Gidwani RA (VA Greater Los Angeles HealthcareSystem, UCLA School of Public Health), Goetz MB
(VA Greater Los Angeles Healthcare System), Needleman J
(UCLA School of Public Health), Kominski G
(UCLA School of Public Health), Mattocks K
(VA New England Healthcare System), Samet JH
(Boston University School of Medicine), Justice A
(VA New England Healthcare System), Gandhi N
(Albert Einstein College of Medicine), Asch SM
(VA Greater Los Angeles Healthcare System)
Objectives:
The CDC recommends routine HIV testing for patients, yet concerns remain about the costs this would entail. We determined the marginal economic impact of implementing an HIV screening program in the emergency department (ED) beyond usual care.
Methods:
We conducted a budget impact analysis (BIA) to determine the financial impact of HIV screening in the Greater Los Angeles ED. Costs were projected for seven years, over four budgets of interest: inpatient, outpatient, pharmacy, and global. Two programs were compared: Usual Care (UC, diagnostic testing using standard blood tests) and Rapid Test (RT, screening using oral rapid tests).

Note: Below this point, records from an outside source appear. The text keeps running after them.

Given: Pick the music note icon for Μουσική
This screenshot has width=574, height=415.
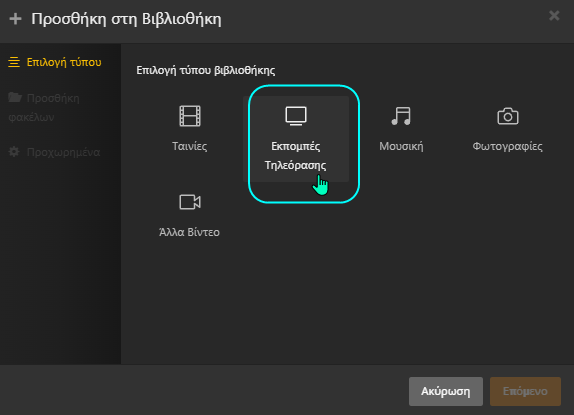Looking at the screenshot, I should tap(401, 116).
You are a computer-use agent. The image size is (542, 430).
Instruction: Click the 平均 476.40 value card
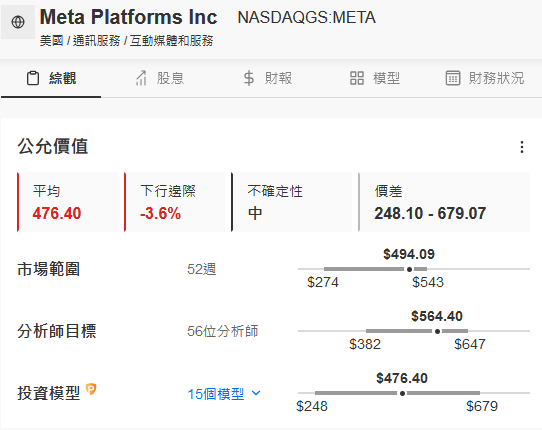[x=67, y=202]
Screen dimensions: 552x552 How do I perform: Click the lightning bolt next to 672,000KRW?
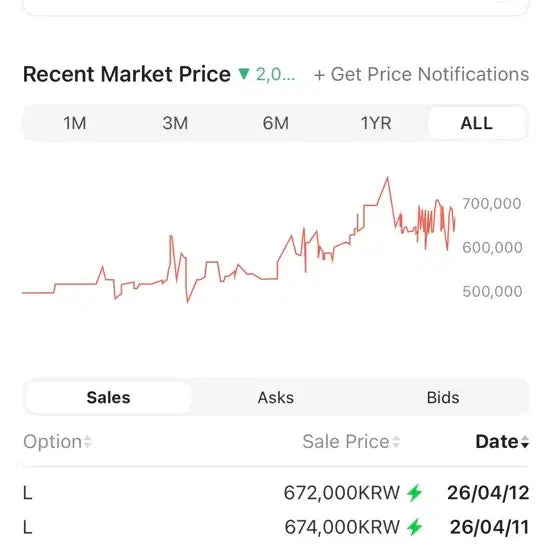click(x=414, y=493)
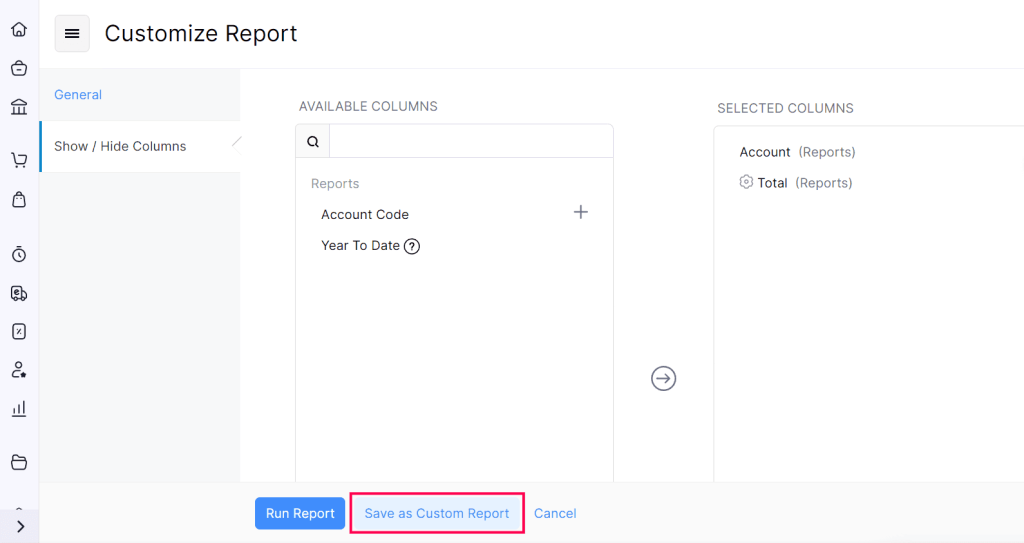This screenshot has height=543, width=1024.
Task: Open the Documents folder icon
Action: 19,462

Healthcare utilization was modeled from past utilization patterns of 113 treatment-naïve patients seen in the Greater Los Angeles VA. Cost was allocated to this utilization using 2007 DSS and PBM cost data. Implementation costs were determined through time-and-motion studies. Treatment costs were assumed to be dependent on disease severity at diagnosis. Using MonteCarlo simulation, a hypothetical cohort of patients, separated into four disease severity categories (CD4 < 50, 50 to 199, 200 to 350, 351+) was run through both programs. Data from the Veterans Aging Cohort Study were used to estimate the proportion of patients in each CD4 category, which differed across the UC and RT arms.
Results:
Assuming a prevalence of 1%, the RT program will identify 15 patients per year. Preliminary results indicate over a seven-year period, the RT program was less expensive than the UC program: $670,000 vs. $681,000. The RT program had higher outpatient costs than UC ($164,000 vs. $149,000). However, RT had lower pharmacy costs than UC ($388,000 vs. $406,000) and lower inpatient costs than UC ($86,000 vs. 126,000). Costs of implementing the RT program were almost $32,000.
Implications:
Although the RT program had higher outpatient and implementation costs, the lower inpatient and pharmacy costs associated with identifying patients at earlier stages of disease show RT to be less expensive than UC. The health benefits of early detection and linkage to care further support the implementation of RT.
Impacts:
VA managers can use these data to plan implementation of this cost-effective program while working within the capacity constraints of this environment.